Disney Research engineers have developed a machine learning software that can evaluate the various and complex emotional responses of movie audiences based on their faces.The software utilizes an algorithm called factorized variational auto-encoders, or FVAEs, and was developed in coordination with researchers from Caltech and Simon Fraser University.
Usually, variational auto-encoders automatically transcribe the complex images they collect into numbers and is sometimes called latent encoding or representation. But this new FVAEs from the university partners’ also add metadata, that is additional information about the data itself.
When it comes to understanding faces, the FAVEs breaks down each expression by assigning a number to certain features then connects that number to matching expressions at other times or different expressions occurring at the same time. For example, one number may represent a small smile, while a different number is assigned to a wider smile, and a separate number is for whatever the eyes are doing.

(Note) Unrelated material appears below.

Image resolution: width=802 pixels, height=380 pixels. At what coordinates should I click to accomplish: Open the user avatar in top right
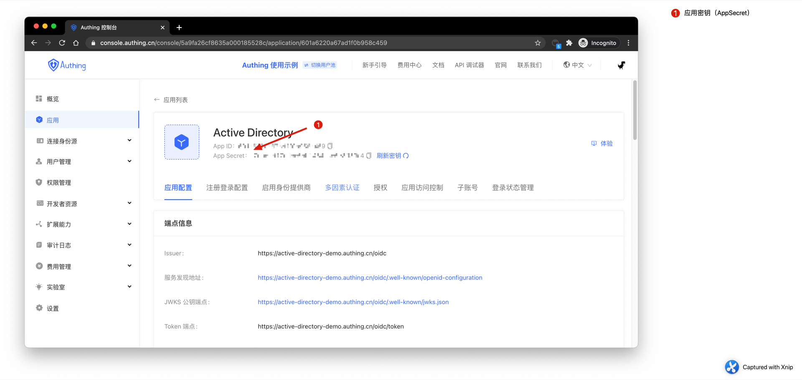621,65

To gather the data, four infrared cameras were installed in a 400 seat theater during 150 showings of various Disney movies. They captured 68 separate features per face for a total of over 3000 total viewers equaling about 16 million unique images.
According to Peter Carr, a Disney Research scientist, the new software is incredibly accurate so that with sufficient information it can actually predict an audience’s’ reaction after only a few moments of observation. However, the ultimate goal of such software doesn’t stop at the movie theater. Yisong Yue, a professor in Caltech’s Division of Engineering and Applied Science, would like to utilize the software as part of a complete AI that can understand human visual cues, like body language, to aid in caring for the elderly, when pain or discomfort may not explicitly be stated.
For Disney’s part, the software can be used for modeling any collection of objects after observation. For example, after analyzing differing trees moving in the wind, the information from FVAEs can help make animated trees more realistic.